The move comes at a time when India’s shipments shrank in October — the first after 14 consecutive months of positive growth — due to the impact of the Goods and Services Tax (GST).
“The FTP will continue to be reviewed and evaluated regularly for addressing concerns of the exporters, simplification of procedures and for promotion of exports,” an official statement said.
The FTP for the period 2015-2020 had set an ambitious target of $900 billion for India’s exports of goods and services by 2019-20.
It also aimed to raise India’s share in world exports from 2% to 3.5%. The FTP mid-term review was to be brought out before July 1, to be implemented along with the GST. It was postponed to incorporate feedback from exporters regarding GST.
Union Commerce and Industry Minister Suresh Prabhu, speaking on the occasion, referred to the GST-related challenges faced by the exporters and said “Any new legislation can’t be made perfect in one go. For instance, even the Income Tax Act, which deals with direct tax and therefore, is far simpler compared to the GST (which subsumed /replaced several indirect taxes), was amended several times. We will regularly revisit and address all the operational issues relating to the GST.”
The Minister asked exporters to look at the big business opportunities worldwide, adding that the government was keen to ensure that India is a “powerful export-oriented country.”
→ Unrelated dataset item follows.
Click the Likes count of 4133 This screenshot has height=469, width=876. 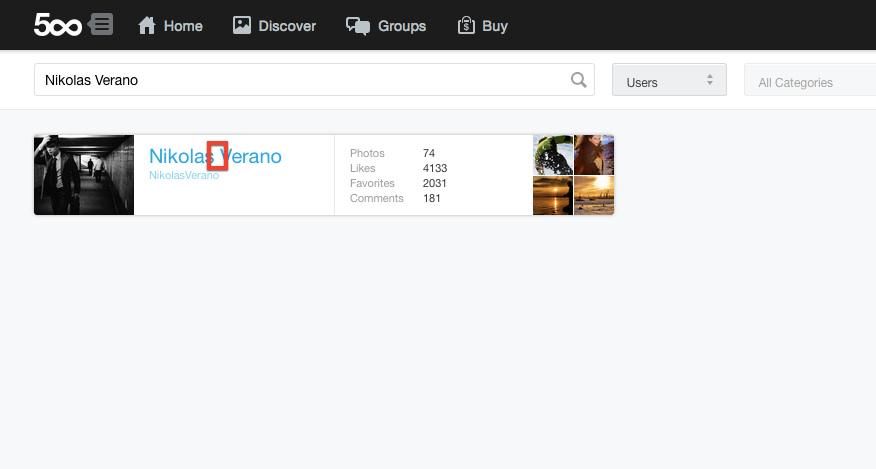point(434,168)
Finance Secretary Hasmukh Adhia said the export (incentive) package was approved by the GST Council to resolve the exporters’ problem of blockage of working capital. He further stated that input tax credit and integrated goods and services tax (IGST) refunds for exporters were being expedited. He said the GST would be very beneficial for exporters in the long run, and added that the new regime will also curb tax evasion.
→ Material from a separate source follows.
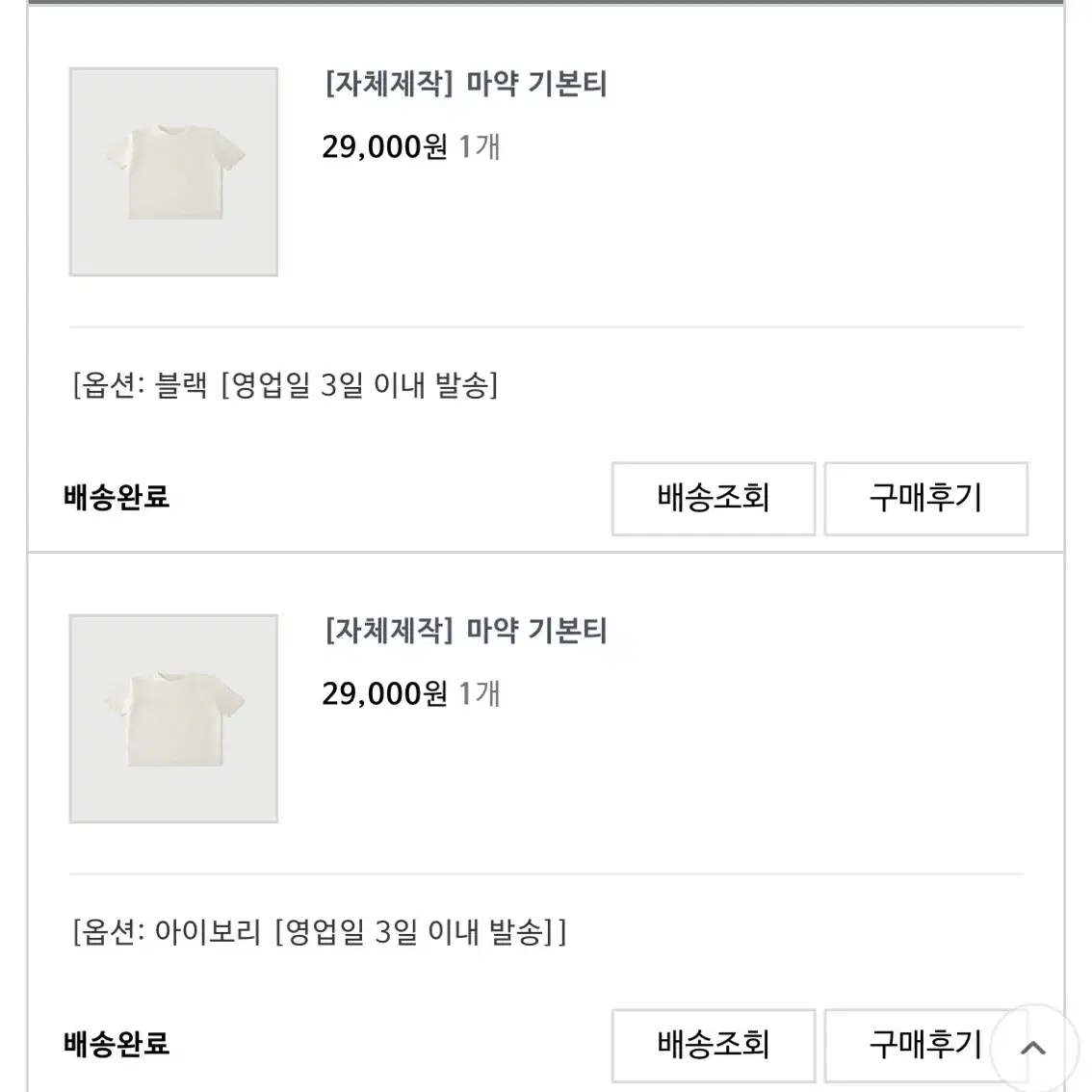
Task: Click the 1개 quantity on second item
Action: tap(480, 693)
The highlights of the FTP Mid-Term Review included “restoring the benefits under the export promotion schemes of duty free imports under Advanced Authorisation, Export Promotion Capital Goods and 100% Export Oriented Units, thus resolving the problem of blocked working capital for exporters following the roll-out of GST.”
Export incentives under Merchandise Exports from India (MEIS) have been increased by 2% across the board for labour-intensive MSME sectors leading to additional annual incentive of ₹4,567 crore, the government said. This is in addition to already announced increase in MEIS incentives from 2% to 4% for ready-made garments and madeups in the labour intensive textiles sector, with an additional annual incentive of ₹2,743 crore.
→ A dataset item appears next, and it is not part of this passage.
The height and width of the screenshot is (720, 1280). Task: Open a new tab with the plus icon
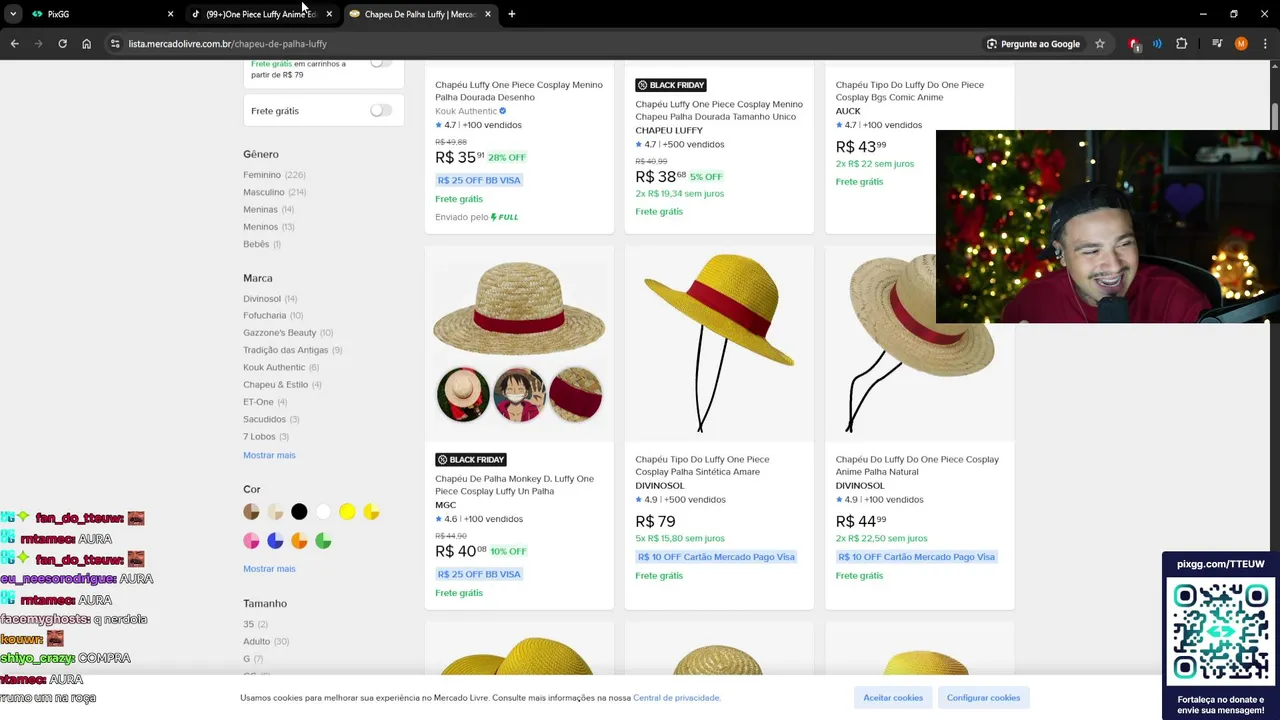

Further, incentives under Services Exports from India Scheme (SEIS) have also been increased by 2% leading to additional annual incentive of ₹1,140 crore.
A new scheme of self-assessment based, duty-free procurement of inputs required for exports has also been introduced. A state-of-the-art Trade Analytics division has been set up in the Directorate General of Foreign Trade for data based policy actions. The initiative envisages processing trade information for specific policy interventions. Besides, a new Logistics Division has been created in the Department of Commerce to develop and coordinate integrated development of the logistics sector. Support to Export Credit Guarantee Corporation is also being enhanced to increase insurance cover to exporters, particularly MSMEs, for exploring new or difficult markets, an official statement said.
In addition, the validity period of Duty Credit Scrips has been increased from 18 to 24 months and GST rates on transfer/sale of scrips has been reduced to zero.
Issue of gold availability for exporters has been resolved by allowing specified nominated agencies to import gold without payment of IGST.